Je ne dis rien de la locution perdant l'aspect, mais où est le læti de Virgile ? Pourquoi à grand bruit déchirée ? Le poète latin ne déchire point la voile, parce qu'elle doit forcer la proue de se détourner, et que, remplie tout à coup, avant qu'on ait le temps de l'amener, elle doit faire tomber le navire sur le côté. Pourquoi présente le flanc au flot ? Dat talus in undis veut dire bien clairement que le vaisseau immerge le côté sur lequel il tombe, qu'il donne une forte bande (dar alla banda (ital.), banda, côté) ; qu'il s'engage, en pliant sous l'effort de sa voile ; qu'il s'incline jusqu'à courir le risque de chavirer.

- [OBJECTIF DE L'EXERCICE] Recopiez mot pour mot l'intégralité du passage fourni, sans rien modifier.

- [DONNÉES FOURNIES]
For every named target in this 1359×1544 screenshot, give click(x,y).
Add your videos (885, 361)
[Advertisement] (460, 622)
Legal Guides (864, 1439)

- [RÉPONSE FINALE]
Je ne dis rien de la locution perdant l'aspect, mais où est le læti de Virgile ? Pourquoi à grand bruit déchirée ? Le poète latin ne déchire point la voile, parce qu'elle doit forcer la proue de se détourner, et que, remplie tout à coup, avant qu'on ait le temps de l'amener, elle doit faire tomber le navire sur le côté. Pourquoi présente le flanc au flot ? Dat talus in undis veut dire bien clairement que le vaisseau immerge le côté sur lequel il tombe, qu'il donne une forte bande (dar alla banda (ital.), banda, côté) ; qu'il s'engage, en pliant sous l'effort de sa voile ; qu'il s'incline jusqu'à courir le risque de chavirer.